§ **Aim**
Could you turn the lines in the entries below, from the line with "You are a GUI" through the line with "This screenshot has width=1288, height=926.", into a JSON list of strings, with one string per line and blank lines left out?

§ **Record excerpts**
####################
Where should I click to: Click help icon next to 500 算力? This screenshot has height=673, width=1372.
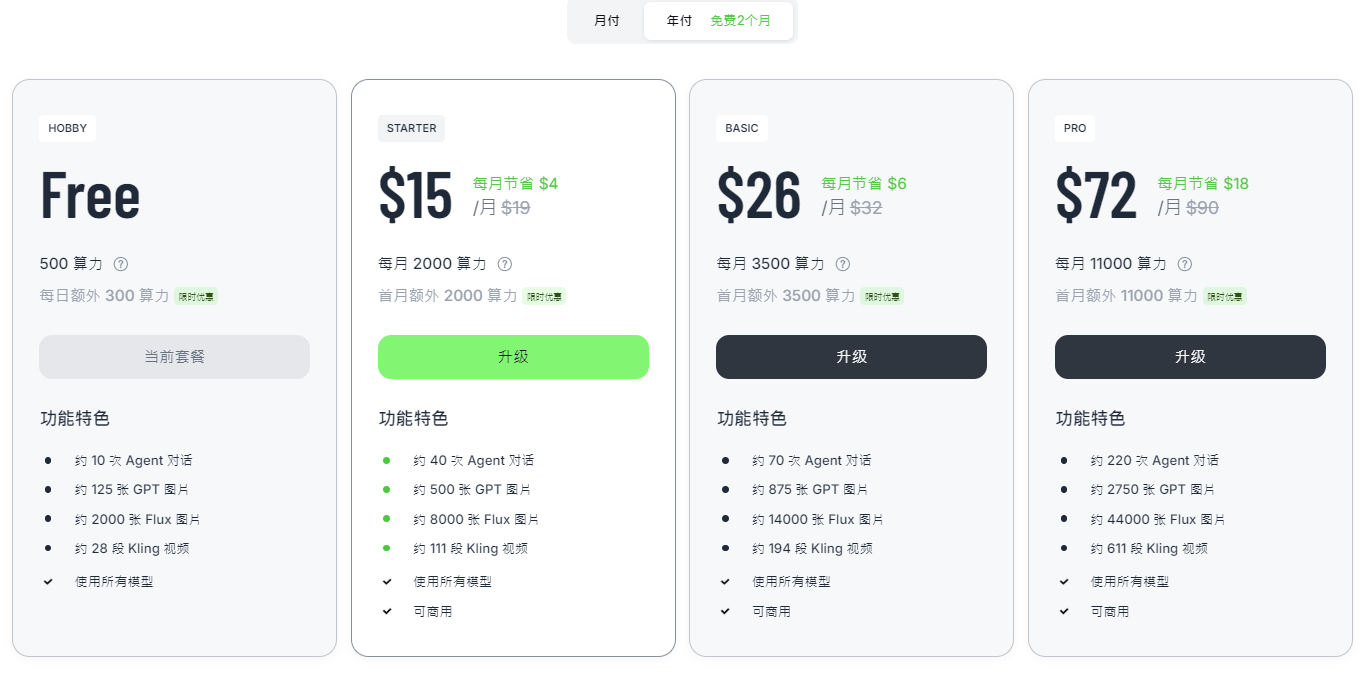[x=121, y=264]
####################
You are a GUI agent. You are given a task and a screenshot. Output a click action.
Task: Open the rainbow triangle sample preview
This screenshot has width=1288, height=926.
####################
§ **The solution**
[
  "You are a GUI agent. You are given a task and a screenshot. Output a click action.",
  "Task: Open the rainbow triangle sample preview",
  "This screenshot has width=1288, height=926."
]